Теперь мне придется сидеть там двадцать минут, а это не очень-то здорово: под лестницей темно, тесно и мало воздуха. Паршивое сочетание при моих проблемах со здоровьем. К тому же мне ужасно жарко. Перед спектаклем Маргарет заявила, что до смерти замерзла, и понеслась в котельную, чтобы включить отопление. Кажется, она врубила максимальный обогрев. Я буквально обливаюсь пoтом, стараясь не обращать внимания на быстро ускоряющееся сердцебиение. Глубокий вдох, глубокий выдох. Это театр, и шоу должно продолжаться, даже если тебя заперли в печке. К счастью, Камил просверлил в дверце небольшую дырочку, и я могу следить за происходящим. Вот на сцене появляются Рейчел и Шон в нелепом подобии повседневной одежды семидесятых, полученной от благотворительной организации «Оксфам». Они играют соседей. Но это не все, что я вижу: у входа за кулисы появляется лужа воды. Вдоль стены ко мне стекаются маленькие ручейки. Сперва я думаю, что это неожиданный спецэффект, который папа, не предупредив меня, ввел в спектакль, но затем замечаю, как Шон нервно смотрит на потоп и толкает локтем Рейчел. Что-то случилось. Тонкие ручейки медленно прокладывают себе путь к центральному пространству сцены, и я думаю, что это может быть опасно, ведь кругом прожекторы и кабели. О господи, прямо как начало сериала «Катастрофа»! Всему актерскому составу грозит смерть от электрического тока.

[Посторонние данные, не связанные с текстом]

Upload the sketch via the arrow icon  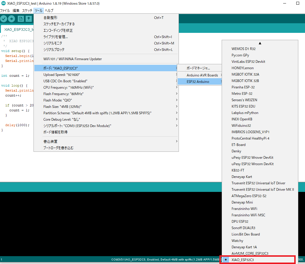tap(11, 19)
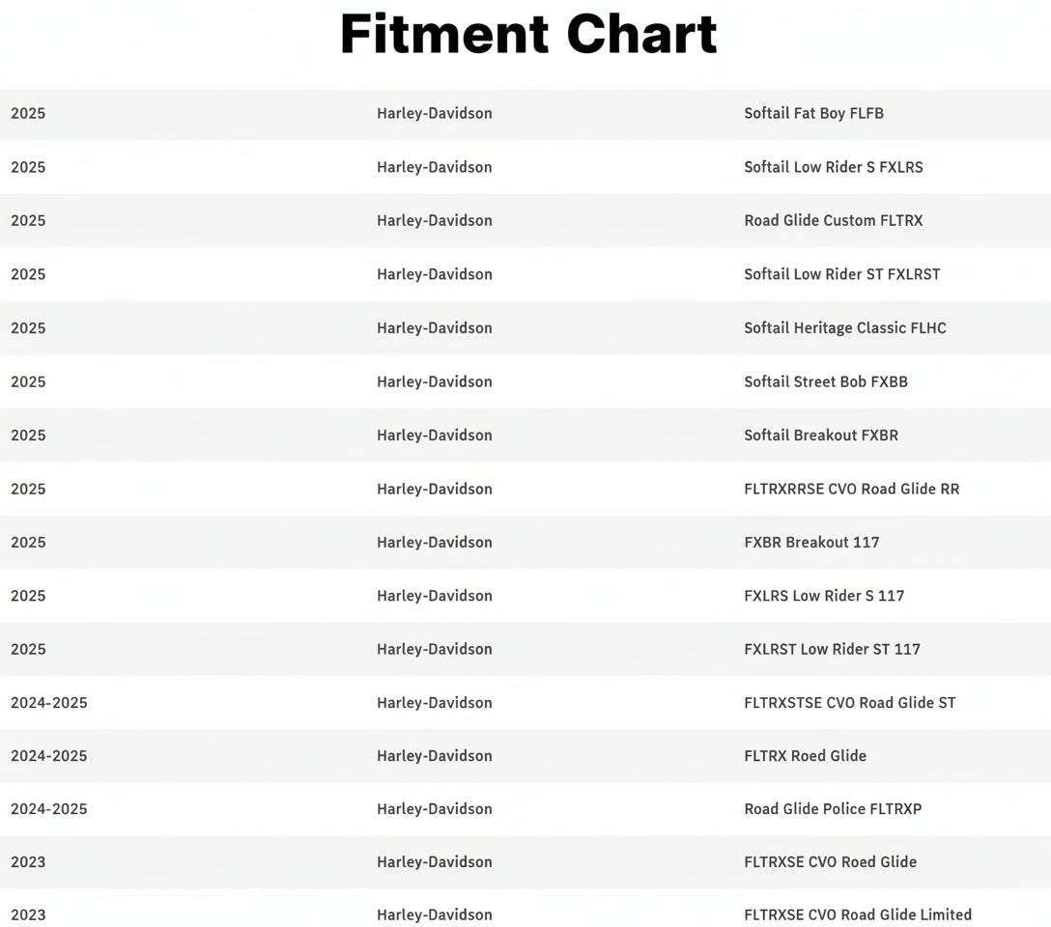Viewport: 1051px width, 927px height.
Task: Click FXLRS Low Rider S 117
Action: click(824, 596)
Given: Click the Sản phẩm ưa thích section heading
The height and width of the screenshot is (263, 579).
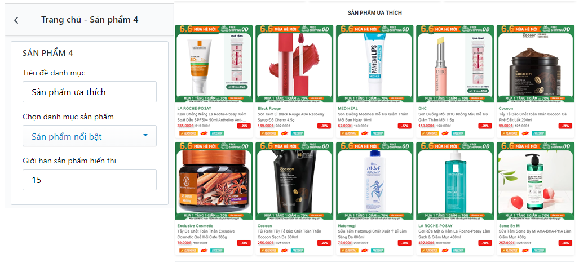Looking at the screenshot, I should point(375,13).
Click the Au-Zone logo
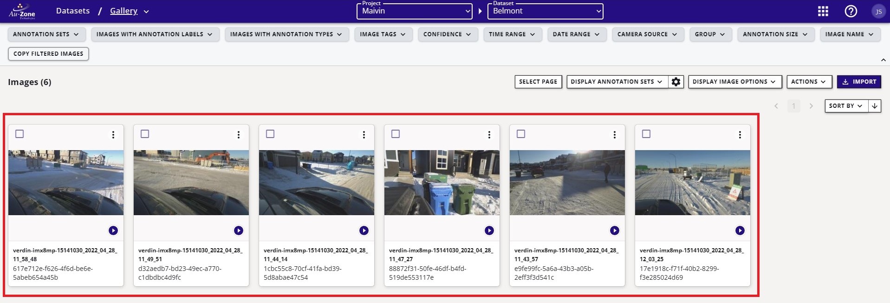Screen dimensions: 890x303 coord(22,11)
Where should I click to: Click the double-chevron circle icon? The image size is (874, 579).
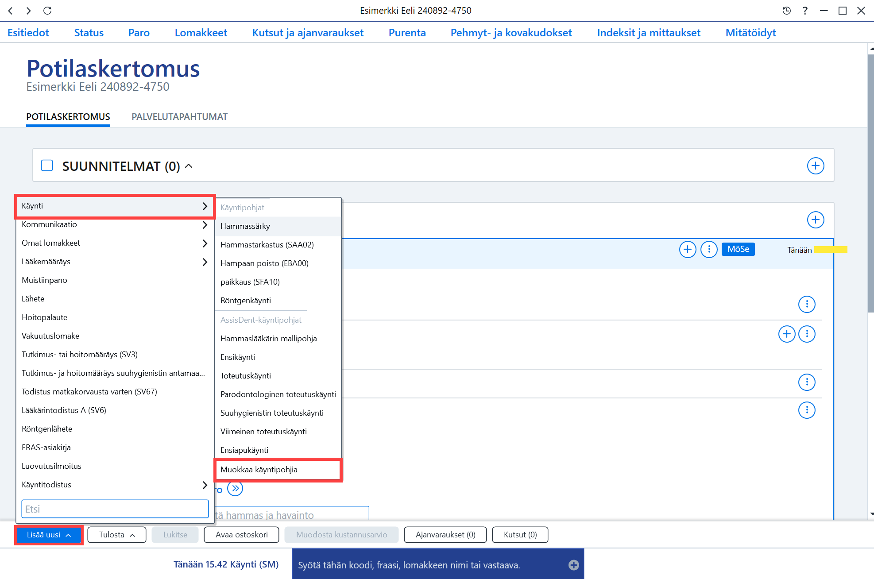(x=235, y=489)
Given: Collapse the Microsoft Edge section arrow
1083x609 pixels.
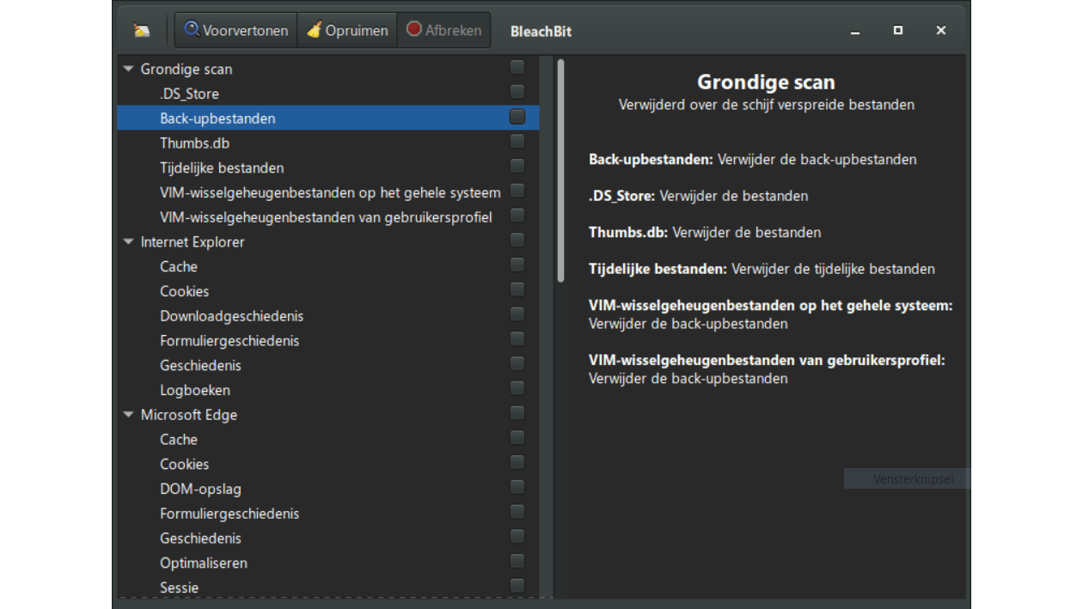Looking at the screenshot, I should pyautogui.click(x=128, y=415).
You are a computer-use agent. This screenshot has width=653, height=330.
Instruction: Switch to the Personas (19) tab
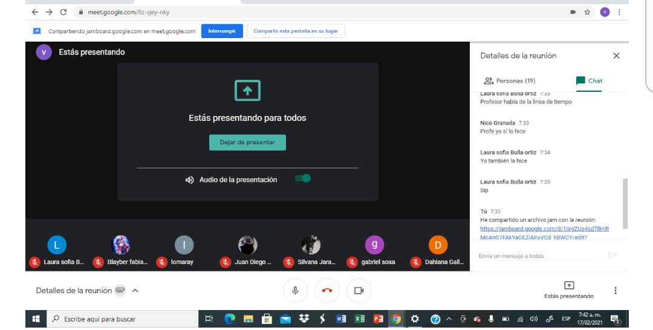tap(510, 80)
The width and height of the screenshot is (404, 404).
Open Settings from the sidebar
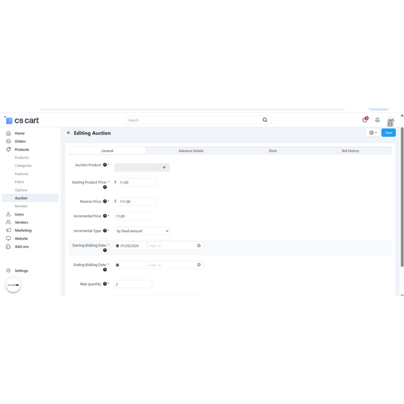tap(22, 271)
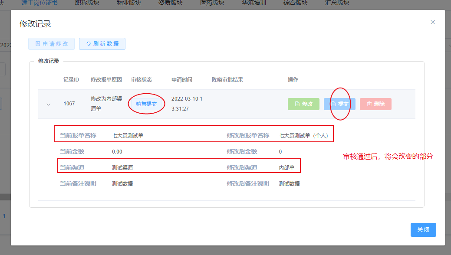Viewport: 451px width, 255px height.
Task: Click the 记录ID column header
Action: coord(71,80)
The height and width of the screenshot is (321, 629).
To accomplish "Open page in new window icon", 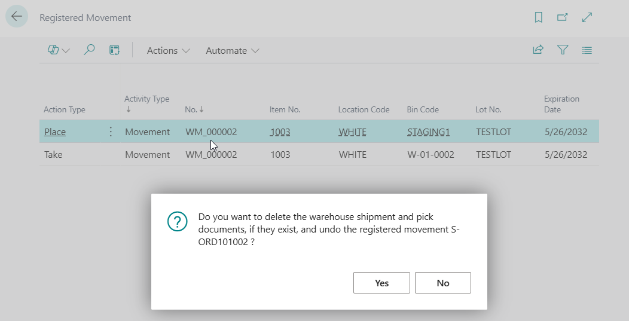I will tap(563, 18).
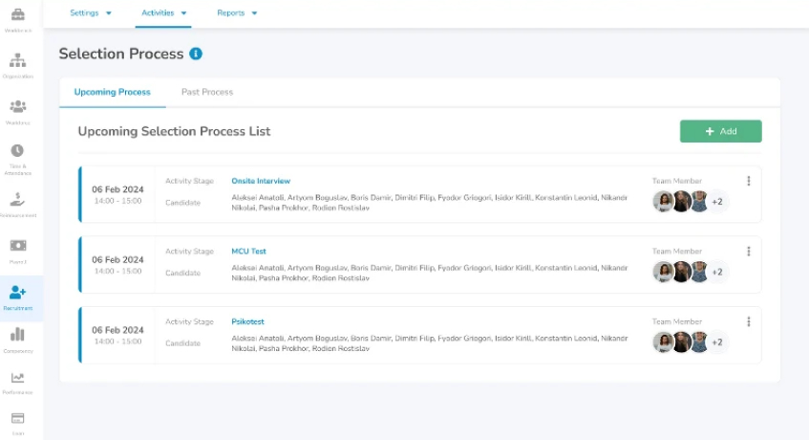Open the MCU Test activity link
Image resolution: width=809 pixels, height=440 pixels.
248,252
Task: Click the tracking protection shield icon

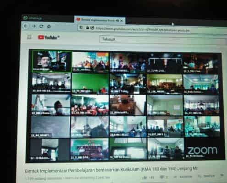Action: 81,27
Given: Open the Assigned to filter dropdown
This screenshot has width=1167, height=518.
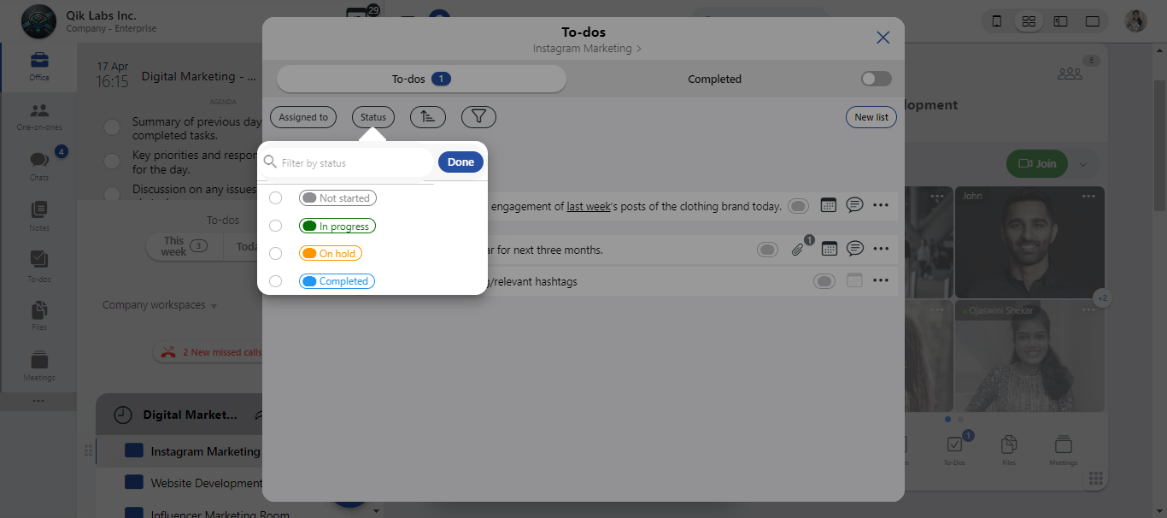Looking at the screenshot, I should click(x=303, y=117).
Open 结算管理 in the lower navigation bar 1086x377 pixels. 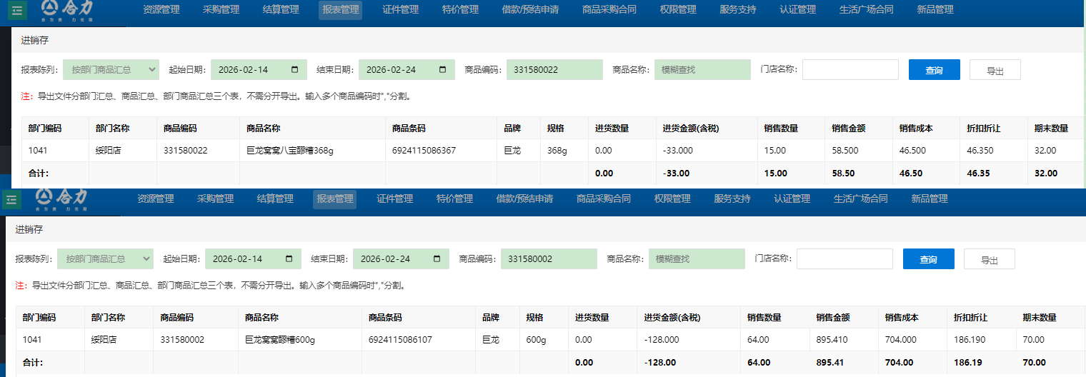[x=275, y=199]
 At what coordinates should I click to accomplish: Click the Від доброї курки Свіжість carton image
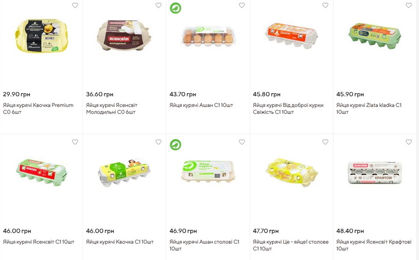coord(291,34)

Между тем выясняется, что соседи думают, будто приглашены не на чинный званый обед, а на свингерскую вечеринку. Едва Тед с Наташей уходят со сцены, чтобы принести овощей для закуски, как Рейчел и Шон, приняв это за тайный знак, начинают раздеваться. Публика, войдя во вкус, беззастенчиво гогочет. Неизбежно появляется местный викарий, которого играет Джеймс, двадцатисемилетний парень, такой секси, да еще и самый ярый атеист из тех, что мне попадались. Он видит полураздетую пару и отрубается на диване. Наташа кричит: «Сейчас принесу вам чего-нибудь покрепче, это не то, что вы думаете!» – и открывает дверь буфета. При этом я, громко ругаясь, вываливаюсь из него. Все происходит очень быстро, и, похоже, незаметно сообщить, что нас затапливает, не получится. Викарий пытается мне помочь, но я падаю на него сверху (мой любимый кусок пьесы), и мы, распластавшись, лежим на полу, не в силах отцепиться друг от друга. Я пытаюсь шепнуть Джеймсу: «Кажется, мы тонем», но Наташа рывком приподнимает меня, едва не вывернув мне руку, и Джеймс выползает через дверь.